Create two blobs with $n=1000$ data points.

Instantiate the model with $\eta$=0.1 and a random seed of 2.

Train the model using the batch gradient descent on 20 epochs.

In [None]:
X, y = make_blobs(n_samples=..., n_features=2, random_state=42, centers=[[-0.5, -1], [1, 1]])
y = y.reshape((y.shape[0], 1))

an1 = SingleLayerNeuralNetwork(...)
print('* init model params: {}'.format(an1.W.tolist()))
print(an1.loss(X, y, bias_trick=True))
an1.fit(X, y, n_epochs=..., method='batch', save_fig=False)
print('* new model params: {}'.format(an1.W.tolist()))

Now we have trained our model, plot the results

In [None]:
an1.plot_model()

Now try to train another network using SGD. Use only 1 epoch since with SGD, we are updating the weights with every training point (so $n$ times per epoch).

In [None]:
an2 = SingleLayerNeuralNetwork(eta=0.1, rand_seed=2)
print('* init model params: {}'.format(an2.W.tolist()))
an2.fit(X, y, n_epochs=1, method='SGD', save_fig=False)
print('* new model params: {}'.format(an2.W.tolist()))
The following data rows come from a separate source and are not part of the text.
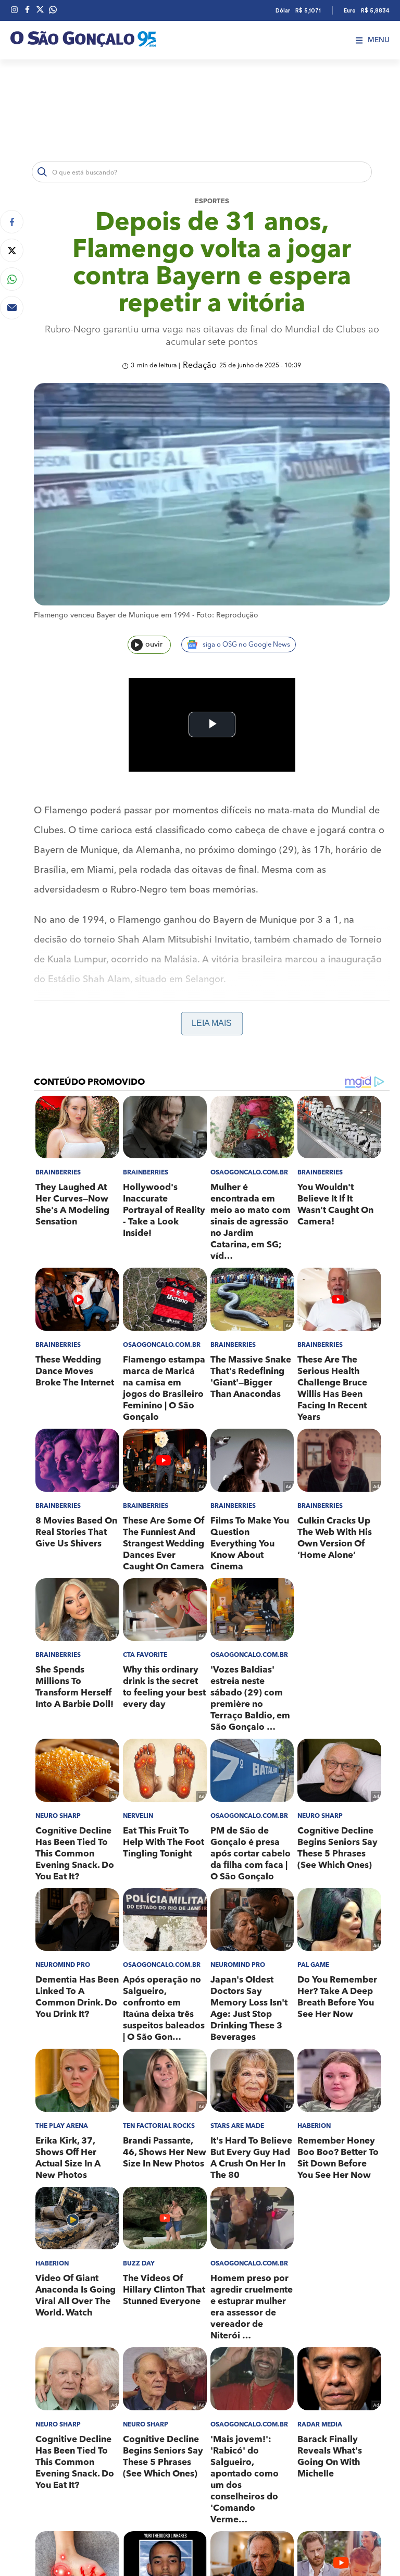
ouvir (153, 644)
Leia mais (212, 1023)
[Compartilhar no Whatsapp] (11, 279)
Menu (379, 40)
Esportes (212, 201)
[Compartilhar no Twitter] (11, 250)
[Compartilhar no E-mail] (11, 307)
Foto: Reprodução (227, 615)
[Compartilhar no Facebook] (11, 221)
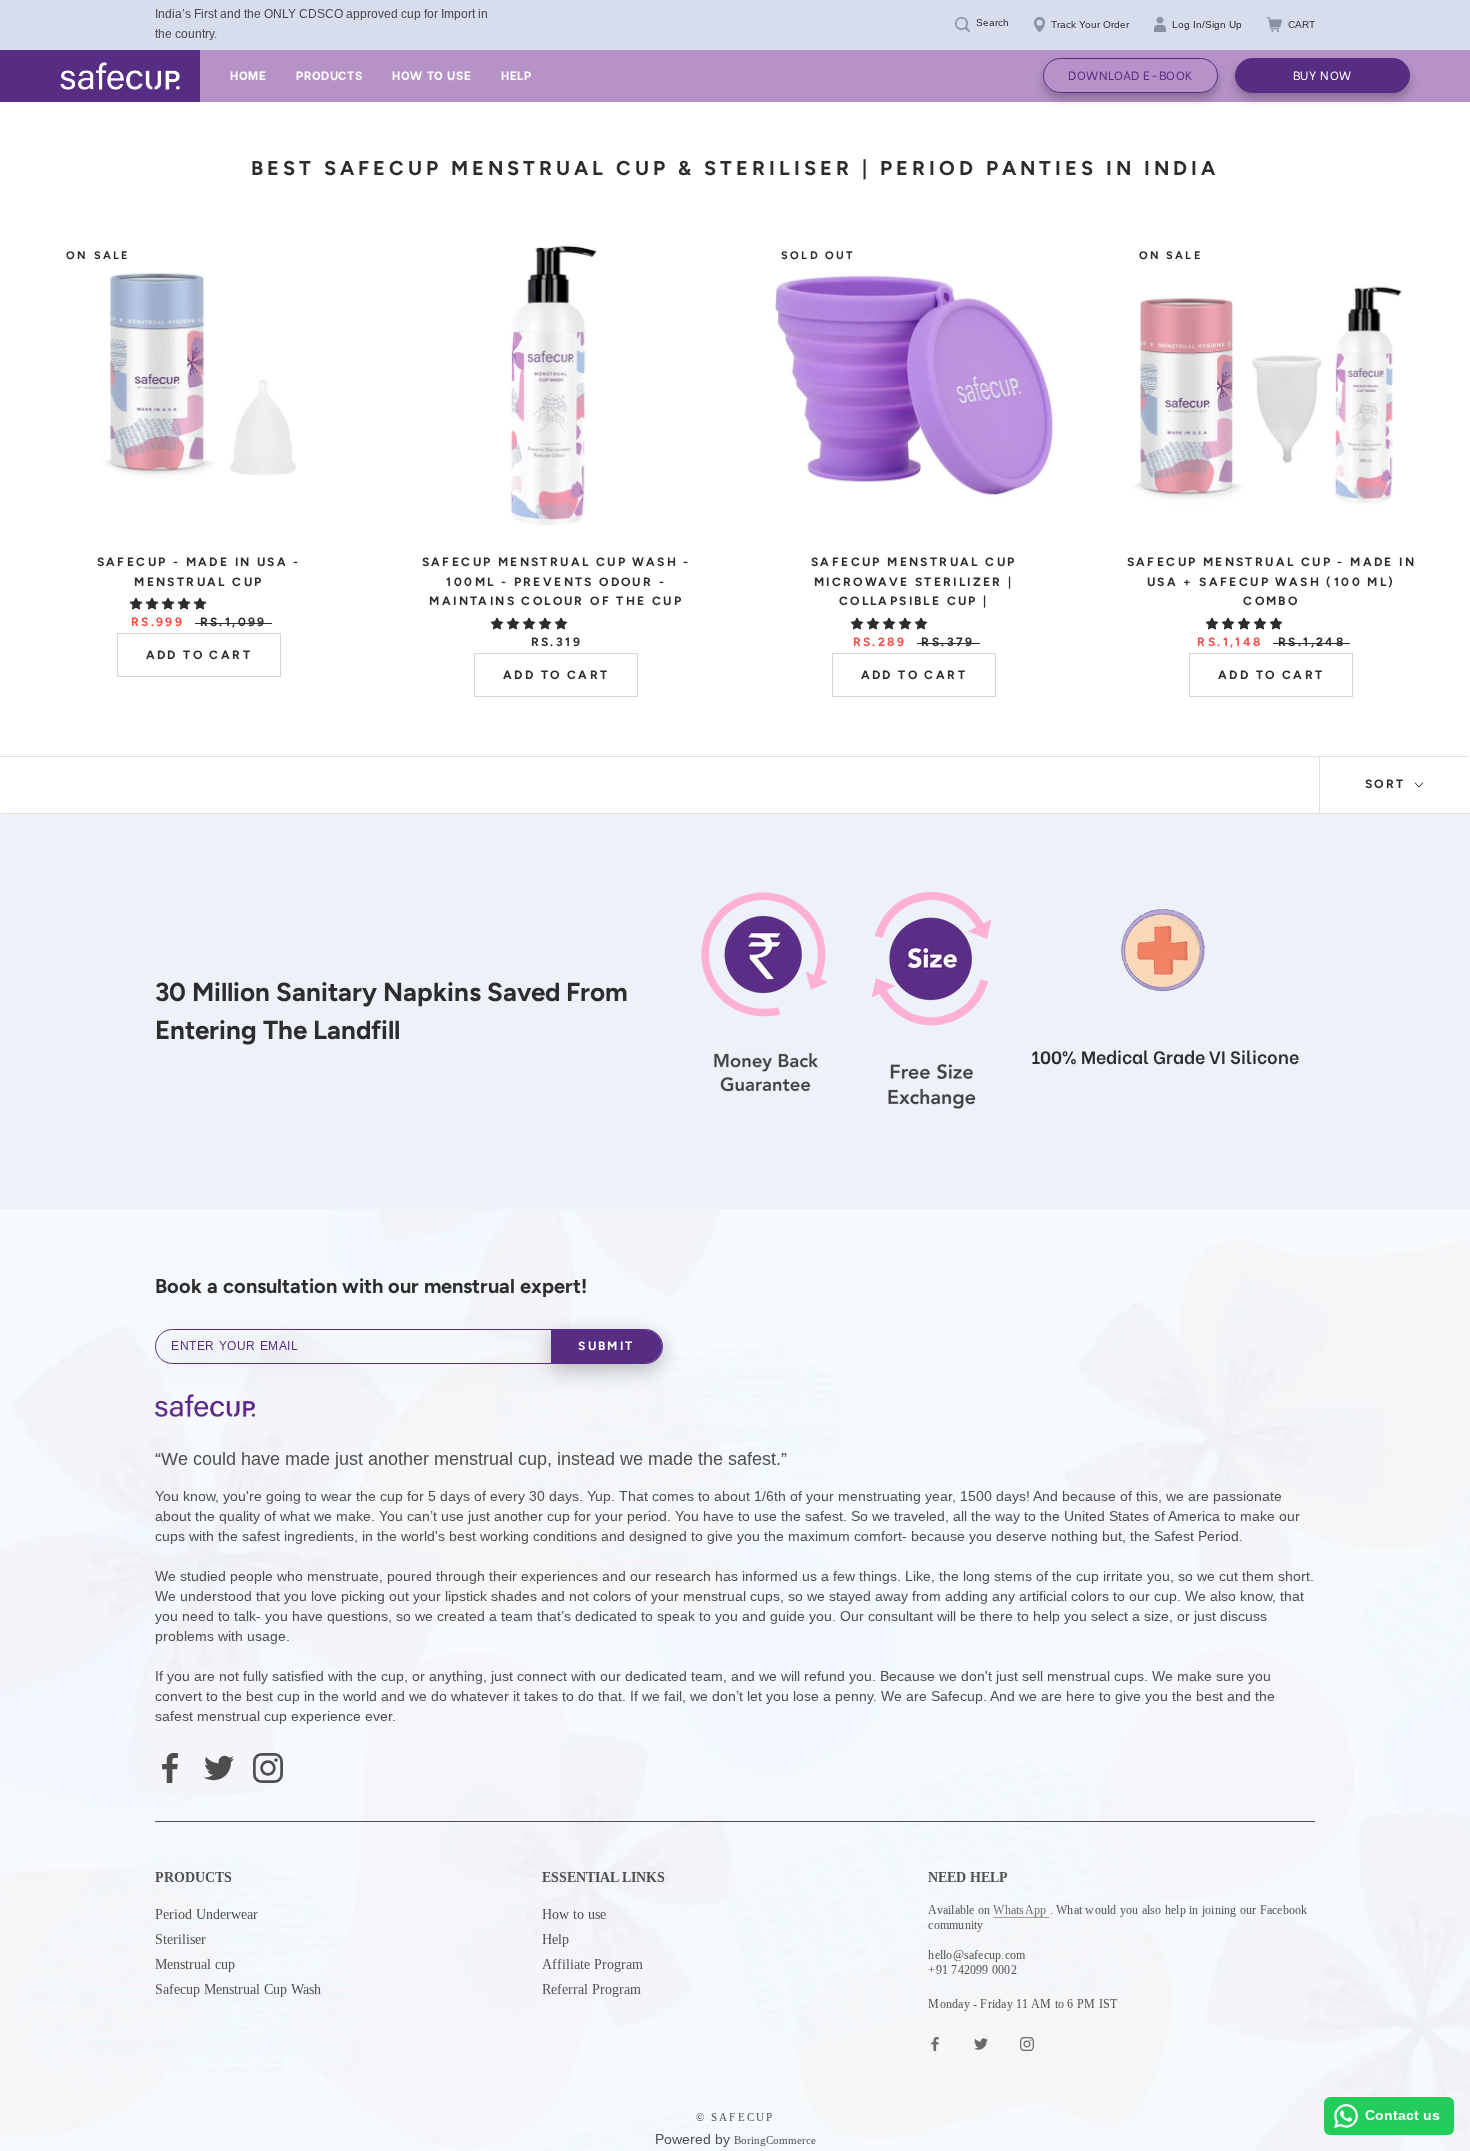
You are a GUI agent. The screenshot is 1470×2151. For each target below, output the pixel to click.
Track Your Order (1090, 24)
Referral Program (591, 1989)
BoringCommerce (775, 2140)
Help (555, 1939)
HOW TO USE (431, 74)
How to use (574, 1914)
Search (992, 22)
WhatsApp (1021, 1910)
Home (248, 74)
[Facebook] (170, 1766)
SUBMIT (606, 1346)
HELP (516, 74)
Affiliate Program (592, 1964)
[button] (169, 604)
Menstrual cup (195, 1964)
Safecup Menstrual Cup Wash (238, 1989)
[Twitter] (219, 1766)
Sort (1388, 784)
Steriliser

plot the difference in terms of loss evolution using batch or stochastic gradient descent

In [None]:
plt.plot(an1.loss_history[:], label='batch GD')
plt.plot(an2.loss_history[0::100], label='stochastic GD')
plt.ylim(0, 2000)
plt.legend()
plt.show()

In [None]:
an2.plot_model()

## Logistic regression

Our single layer network using the logistic function for activation is very similar to the logistic regression we saw in a previous tutorial. We can easily compare our result with the logistic regression using `sklearn` toolbox.

In [None]:
from sklearn.linear_model import LogisticRegression

X, y = make_blobs(n_samples=1000, n_features=2, random_state=42, centers=[[-0.5, -1], [1, 1]])
log_reg = LogisticRegression(solver='lbfgs')
log_reg.fit(X, y)
print(log_reg.coef_)
print(log_reg.intercept_)

In [None]:
x0, x1 = np.meshgrid(
        np.linspace(-3, 3.1, 62).reshape(-1, 1),
        np.linspace(-3, 4.1, 72).reshape(-1, 1),
    )
X_new = np.c_[x0.ravel(), x1.ravel()]

y_proba = log_reg.predict_proba(X_new)
zz = y_proba[:, 1].reshape(x0.shape)

plt.figure(figsize=(4, 4))
contour = plt.contourf(x0, x1, zz, alpha=0.5)
plt.scatter(X[:, 0], X[:, 1], c=y, edgecolors='gray')

# decision boundary
x_bounds = np.array([-3, 3])
boundary = -(log_reg.coef_[0][0] * x_bounds + log_reg.intercept_[0]) / log_reg.coef_[0][1]
plt.plot(x_bounds, boundary, "k-", linewidth=3)

plt.xlim(-3, 3)
plt.ylim(-3, 4)
plt.show()